# 掲載本文
「承継」とは? 事業承継④
事業承継について様々な論点を見てきましたが、今回は、より根本的な問題として、そもそも「承継」とは?を問います。
目次
事例 70代を迎え、「事業承継」に悩むオーナー社長。どこでボタンを掛け違ったのか?
引続き前回ブログ(「経営者保証と事業リスク 事業承継③」)までと同じ事例により、70代に達したオーナー社長が、未だ後継者選びに目途が立たないというケースで見てみましょう。
前回ブログの「2.「経営者保証」の問題性」で見たように、中小企業庁金融課の調査(下記リンク)によると、高齢(70歳以上)の中小企業経営者の半数が「後継者未定」とする中、その2割が、後継者と見ている方から承継を断わられているというケースであり、うち6割が「経営者保証」(個人保証)の存在を、断わる理由に挙げているという実情があります。
どうすればいいのでしょうか?あるいは、どうすればよかったのでしょうか?
1.相続と事業承継
この二つは、オーナー会社の社長が終活を考える際の二大テーマであるため、同列に論じられることが多いのですが、そもそも「同列」の問題なのでしょうか?
これはおそらく誤解で、その原因は、これらの「換価価値」の面ばかりが注目され易いことによる、といえるでしょう。前回までの本稿の展開が正にそうなので、逆説的ではあるのですが、
(1) 一般的な「相続」の対象が「モノ」と「カネ」であり、価値の問題として捉え易いのに対し、
(2) 事業承継は「株式」や「持分」の移転というよりも、後継者の育成・支援という、「ヒト」の問題の方が圧倒的に重い
というように、互いに対極的な位置関係にあり、この実態を見据えることが欠かせません。
2.承継の工程表
・オーナー経営者の皆様は、(当然ともいえるのですが、)一般の中高年者よりもアクティヴでご健康な場合が多い、と感じます。上述の「事例」で再び引用した中小企業庁の調査結果は、一面でこれを裏付けるものなのですが、他面、多くのオーナー様が、70歳を機に承継を意識し始める傾向があることをも示唆しています。これも繰り返しになりますが、やはり事業承継は相続と並行して検討され易い、といえそうです。

# 付属の一覧
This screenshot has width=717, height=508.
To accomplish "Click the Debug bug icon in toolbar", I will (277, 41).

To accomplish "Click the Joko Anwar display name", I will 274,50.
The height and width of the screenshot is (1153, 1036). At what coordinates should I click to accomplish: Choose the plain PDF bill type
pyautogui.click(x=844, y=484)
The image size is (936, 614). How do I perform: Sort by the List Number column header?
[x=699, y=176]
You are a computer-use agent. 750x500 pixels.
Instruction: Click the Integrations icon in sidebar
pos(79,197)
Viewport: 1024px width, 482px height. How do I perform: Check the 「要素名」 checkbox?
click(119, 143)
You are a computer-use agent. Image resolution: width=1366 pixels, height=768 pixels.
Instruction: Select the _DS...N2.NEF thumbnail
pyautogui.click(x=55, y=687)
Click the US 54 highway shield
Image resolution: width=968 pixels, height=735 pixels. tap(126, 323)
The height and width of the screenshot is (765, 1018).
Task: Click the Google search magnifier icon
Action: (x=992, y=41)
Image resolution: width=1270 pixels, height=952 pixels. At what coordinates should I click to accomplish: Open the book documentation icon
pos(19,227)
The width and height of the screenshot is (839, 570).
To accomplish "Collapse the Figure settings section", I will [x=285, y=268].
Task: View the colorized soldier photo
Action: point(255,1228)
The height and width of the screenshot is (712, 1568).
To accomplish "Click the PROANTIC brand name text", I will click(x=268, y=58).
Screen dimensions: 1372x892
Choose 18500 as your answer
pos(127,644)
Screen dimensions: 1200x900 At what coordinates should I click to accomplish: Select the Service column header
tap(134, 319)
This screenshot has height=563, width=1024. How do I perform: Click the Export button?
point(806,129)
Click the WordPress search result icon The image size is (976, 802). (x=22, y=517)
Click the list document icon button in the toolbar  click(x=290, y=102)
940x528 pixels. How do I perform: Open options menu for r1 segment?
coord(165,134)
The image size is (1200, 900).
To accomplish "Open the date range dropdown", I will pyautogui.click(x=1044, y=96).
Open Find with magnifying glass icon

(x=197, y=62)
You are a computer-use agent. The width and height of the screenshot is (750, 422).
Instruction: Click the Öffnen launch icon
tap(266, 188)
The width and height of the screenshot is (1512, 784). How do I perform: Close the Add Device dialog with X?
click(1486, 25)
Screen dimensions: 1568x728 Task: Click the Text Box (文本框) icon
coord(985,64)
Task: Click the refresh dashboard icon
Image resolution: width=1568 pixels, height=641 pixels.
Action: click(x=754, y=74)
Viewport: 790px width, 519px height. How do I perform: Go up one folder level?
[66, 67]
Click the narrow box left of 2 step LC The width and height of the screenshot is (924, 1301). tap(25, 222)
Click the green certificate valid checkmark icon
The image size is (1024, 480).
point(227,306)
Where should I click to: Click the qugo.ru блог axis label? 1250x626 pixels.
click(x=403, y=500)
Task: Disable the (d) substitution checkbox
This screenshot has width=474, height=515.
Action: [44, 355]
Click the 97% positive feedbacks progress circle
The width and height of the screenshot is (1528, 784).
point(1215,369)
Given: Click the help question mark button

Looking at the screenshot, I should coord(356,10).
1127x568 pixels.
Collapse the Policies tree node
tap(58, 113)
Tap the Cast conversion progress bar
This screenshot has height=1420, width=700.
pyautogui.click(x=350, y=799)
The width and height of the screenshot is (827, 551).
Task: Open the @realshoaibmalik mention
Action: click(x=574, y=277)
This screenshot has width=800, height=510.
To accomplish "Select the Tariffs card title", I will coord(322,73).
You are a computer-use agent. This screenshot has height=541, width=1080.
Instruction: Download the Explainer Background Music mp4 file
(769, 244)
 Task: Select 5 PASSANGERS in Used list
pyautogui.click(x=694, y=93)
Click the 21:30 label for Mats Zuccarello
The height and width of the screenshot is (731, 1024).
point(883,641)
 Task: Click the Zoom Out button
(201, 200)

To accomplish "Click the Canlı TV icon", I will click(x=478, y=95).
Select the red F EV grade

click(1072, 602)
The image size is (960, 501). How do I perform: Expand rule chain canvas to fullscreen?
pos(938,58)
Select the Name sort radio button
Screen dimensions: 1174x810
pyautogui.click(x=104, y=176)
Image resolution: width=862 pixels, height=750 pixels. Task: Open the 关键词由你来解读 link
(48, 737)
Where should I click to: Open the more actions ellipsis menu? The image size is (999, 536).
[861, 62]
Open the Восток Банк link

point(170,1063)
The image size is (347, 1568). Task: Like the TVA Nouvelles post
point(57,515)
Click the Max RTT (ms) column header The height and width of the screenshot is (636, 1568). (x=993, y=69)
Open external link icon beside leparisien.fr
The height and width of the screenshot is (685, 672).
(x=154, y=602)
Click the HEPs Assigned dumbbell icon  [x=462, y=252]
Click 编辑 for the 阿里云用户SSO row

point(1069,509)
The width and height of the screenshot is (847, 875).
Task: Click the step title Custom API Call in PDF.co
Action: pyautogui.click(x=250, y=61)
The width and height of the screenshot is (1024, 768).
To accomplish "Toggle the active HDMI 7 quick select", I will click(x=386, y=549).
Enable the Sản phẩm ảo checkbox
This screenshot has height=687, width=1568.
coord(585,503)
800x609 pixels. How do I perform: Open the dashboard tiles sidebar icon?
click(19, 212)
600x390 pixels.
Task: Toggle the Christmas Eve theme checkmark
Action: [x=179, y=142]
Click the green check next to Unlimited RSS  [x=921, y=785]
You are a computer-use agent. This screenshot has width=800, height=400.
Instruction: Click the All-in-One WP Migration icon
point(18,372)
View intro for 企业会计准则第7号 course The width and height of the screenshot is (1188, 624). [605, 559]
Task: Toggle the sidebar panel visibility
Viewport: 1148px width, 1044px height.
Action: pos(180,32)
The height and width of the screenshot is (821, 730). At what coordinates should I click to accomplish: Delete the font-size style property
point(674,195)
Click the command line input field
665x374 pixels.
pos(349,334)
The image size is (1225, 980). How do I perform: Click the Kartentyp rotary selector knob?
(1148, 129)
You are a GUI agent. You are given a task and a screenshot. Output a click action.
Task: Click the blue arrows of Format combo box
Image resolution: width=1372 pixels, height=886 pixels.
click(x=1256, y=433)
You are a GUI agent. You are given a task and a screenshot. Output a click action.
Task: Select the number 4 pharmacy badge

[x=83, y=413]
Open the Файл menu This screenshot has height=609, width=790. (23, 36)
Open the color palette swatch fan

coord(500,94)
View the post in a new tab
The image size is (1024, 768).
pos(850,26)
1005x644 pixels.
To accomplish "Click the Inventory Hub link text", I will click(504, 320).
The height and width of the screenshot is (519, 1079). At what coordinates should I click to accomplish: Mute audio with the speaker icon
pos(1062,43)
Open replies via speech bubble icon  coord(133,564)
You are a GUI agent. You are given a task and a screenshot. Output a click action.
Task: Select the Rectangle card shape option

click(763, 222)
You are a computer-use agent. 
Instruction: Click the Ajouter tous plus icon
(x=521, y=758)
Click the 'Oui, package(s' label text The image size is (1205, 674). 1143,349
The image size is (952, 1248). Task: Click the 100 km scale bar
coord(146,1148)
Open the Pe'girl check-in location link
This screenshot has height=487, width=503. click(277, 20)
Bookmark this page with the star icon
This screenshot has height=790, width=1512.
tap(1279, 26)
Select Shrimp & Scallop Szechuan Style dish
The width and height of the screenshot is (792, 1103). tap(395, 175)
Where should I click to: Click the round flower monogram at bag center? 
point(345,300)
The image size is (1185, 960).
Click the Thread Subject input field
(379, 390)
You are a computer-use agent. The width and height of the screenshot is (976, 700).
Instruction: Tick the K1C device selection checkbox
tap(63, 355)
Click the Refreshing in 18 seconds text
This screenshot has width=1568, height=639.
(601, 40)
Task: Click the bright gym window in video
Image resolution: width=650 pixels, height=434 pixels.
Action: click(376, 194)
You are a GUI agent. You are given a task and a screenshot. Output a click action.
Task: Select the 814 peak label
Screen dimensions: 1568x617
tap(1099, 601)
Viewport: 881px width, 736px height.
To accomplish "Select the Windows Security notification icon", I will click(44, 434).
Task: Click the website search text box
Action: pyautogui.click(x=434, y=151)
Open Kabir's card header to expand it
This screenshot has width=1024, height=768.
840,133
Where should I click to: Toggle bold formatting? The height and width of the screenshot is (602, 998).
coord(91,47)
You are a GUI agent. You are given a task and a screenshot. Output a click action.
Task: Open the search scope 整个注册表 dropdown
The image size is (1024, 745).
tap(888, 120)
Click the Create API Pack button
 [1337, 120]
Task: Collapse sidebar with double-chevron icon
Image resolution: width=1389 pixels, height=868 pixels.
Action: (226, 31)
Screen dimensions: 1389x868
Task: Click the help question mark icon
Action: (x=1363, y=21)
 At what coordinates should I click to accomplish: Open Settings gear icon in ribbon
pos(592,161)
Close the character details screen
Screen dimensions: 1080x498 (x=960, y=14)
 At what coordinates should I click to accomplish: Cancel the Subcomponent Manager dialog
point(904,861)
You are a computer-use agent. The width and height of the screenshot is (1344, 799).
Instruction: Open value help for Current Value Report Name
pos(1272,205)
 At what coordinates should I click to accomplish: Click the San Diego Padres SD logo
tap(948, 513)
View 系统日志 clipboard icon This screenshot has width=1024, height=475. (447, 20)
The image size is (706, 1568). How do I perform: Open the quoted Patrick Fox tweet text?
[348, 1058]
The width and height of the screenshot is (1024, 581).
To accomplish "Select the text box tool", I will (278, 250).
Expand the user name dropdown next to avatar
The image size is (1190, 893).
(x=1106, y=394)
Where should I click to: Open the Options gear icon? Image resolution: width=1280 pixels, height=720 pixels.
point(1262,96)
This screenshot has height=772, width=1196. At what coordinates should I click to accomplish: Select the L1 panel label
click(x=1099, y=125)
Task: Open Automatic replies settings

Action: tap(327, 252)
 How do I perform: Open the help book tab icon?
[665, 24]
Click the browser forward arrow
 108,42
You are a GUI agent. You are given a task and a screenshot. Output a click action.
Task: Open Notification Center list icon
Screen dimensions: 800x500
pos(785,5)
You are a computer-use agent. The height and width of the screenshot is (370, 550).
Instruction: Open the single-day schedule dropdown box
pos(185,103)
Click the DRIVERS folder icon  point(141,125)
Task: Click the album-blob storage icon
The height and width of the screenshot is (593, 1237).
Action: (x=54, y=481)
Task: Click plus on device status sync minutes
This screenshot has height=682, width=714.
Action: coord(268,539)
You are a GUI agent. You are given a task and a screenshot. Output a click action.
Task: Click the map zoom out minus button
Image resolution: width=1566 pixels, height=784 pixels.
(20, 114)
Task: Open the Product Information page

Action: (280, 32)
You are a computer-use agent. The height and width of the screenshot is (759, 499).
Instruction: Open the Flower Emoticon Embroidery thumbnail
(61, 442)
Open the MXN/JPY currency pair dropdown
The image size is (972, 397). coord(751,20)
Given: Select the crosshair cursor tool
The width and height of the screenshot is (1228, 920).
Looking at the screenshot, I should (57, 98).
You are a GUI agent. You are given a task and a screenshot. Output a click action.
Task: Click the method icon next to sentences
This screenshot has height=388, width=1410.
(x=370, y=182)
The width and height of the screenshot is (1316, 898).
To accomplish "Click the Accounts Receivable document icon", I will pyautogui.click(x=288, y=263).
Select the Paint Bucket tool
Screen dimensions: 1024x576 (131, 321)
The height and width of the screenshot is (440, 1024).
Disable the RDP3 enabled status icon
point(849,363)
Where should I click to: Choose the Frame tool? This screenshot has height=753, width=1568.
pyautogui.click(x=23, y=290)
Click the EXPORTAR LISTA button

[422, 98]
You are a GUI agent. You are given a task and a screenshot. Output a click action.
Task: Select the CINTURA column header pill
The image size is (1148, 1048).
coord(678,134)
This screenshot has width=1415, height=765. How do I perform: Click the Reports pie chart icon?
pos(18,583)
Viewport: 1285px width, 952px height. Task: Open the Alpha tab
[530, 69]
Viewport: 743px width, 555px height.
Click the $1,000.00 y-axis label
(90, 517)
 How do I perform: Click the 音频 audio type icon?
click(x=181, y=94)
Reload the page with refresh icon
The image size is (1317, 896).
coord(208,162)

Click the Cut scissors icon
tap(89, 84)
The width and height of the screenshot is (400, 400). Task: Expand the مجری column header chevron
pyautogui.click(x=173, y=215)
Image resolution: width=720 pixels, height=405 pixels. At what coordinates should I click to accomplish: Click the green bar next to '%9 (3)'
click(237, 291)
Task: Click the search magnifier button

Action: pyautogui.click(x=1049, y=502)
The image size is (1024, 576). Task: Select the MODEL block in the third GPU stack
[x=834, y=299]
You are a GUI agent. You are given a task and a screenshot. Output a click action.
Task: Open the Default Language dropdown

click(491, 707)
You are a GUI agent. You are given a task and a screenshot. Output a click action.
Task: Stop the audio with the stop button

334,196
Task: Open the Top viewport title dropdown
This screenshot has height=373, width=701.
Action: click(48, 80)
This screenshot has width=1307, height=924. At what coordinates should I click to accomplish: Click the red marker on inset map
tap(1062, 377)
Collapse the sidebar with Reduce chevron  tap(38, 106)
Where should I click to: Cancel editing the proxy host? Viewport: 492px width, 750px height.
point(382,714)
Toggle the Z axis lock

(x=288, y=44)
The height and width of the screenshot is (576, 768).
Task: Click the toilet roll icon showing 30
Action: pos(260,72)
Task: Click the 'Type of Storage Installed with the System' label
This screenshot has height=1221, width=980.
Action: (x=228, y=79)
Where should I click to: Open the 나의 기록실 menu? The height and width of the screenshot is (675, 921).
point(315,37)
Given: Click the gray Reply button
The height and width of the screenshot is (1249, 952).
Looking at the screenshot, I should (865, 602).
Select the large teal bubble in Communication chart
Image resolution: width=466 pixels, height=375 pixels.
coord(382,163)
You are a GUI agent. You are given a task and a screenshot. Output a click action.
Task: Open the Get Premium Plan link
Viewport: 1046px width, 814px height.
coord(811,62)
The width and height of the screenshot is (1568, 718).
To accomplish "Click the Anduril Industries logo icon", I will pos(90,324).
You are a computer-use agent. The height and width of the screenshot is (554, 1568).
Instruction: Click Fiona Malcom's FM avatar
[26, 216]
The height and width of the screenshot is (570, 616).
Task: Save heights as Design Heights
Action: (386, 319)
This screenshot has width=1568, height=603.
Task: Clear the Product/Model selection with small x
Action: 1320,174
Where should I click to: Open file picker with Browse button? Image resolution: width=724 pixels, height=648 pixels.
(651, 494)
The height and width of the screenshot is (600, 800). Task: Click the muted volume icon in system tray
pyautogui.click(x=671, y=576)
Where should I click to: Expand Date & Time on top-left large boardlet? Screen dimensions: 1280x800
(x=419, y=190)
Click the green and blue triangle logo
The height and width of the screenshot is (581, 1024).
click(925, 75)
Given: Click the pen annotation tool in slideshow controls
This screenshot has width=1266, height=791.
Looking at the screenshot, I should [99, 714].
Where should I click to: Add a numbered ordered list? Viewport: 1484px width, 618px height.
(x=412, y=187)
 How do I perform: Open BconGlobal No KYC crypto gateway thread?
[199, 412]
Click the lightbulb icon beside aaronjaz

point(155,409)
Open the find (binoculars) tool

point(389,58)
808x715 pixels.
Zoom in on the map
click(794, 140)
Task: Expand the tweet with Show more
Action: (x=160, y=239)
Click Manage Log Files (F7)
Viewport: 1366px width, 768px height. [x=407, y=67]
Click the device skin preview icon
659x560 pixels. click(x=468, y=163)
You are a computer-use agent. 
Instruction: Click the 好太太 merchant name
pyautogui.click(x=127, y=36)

# 課題のねらい
事業承継についての文章を、最後の文に続けて書き進めなさい。 一覧は参照しなくてかまいません。

# 解答
・しかし前項で見たように、分配が比較的容易な「モノ」や「カネ」の相続に対し、事業承継は「ヒト」の問題である分、より長い準備期間を要します。後継者の育成の問題は当然ですが、これを支える組織としての会社の体制づくりも、要は人の育成(および中途採用)の問題となります。
・やはり、アラセヴ(~70~)にして後継者の育成に本格着手、というのでは、遅すぎないでしょうか。経営者一人、また事業基盤人材を少なくとも数名育てるのに、おそらく10年。仮に、準備的な工程が済んでいたとしても、最短5年はかかる、というのが一般的でしょう。
・巷間、「1年で事業承継を完了します」などと豪語するコンサルもないではないですが、それはあくまで経理処理・事務手続に限定した話で、最初から「ヒト」の問題を度外視して論じたいのなら、コトは簡単であるに決まっています。くれぐれも、自己のリスクで事業を行ったこともない者の口車に乗せられることのないようにしたいものです。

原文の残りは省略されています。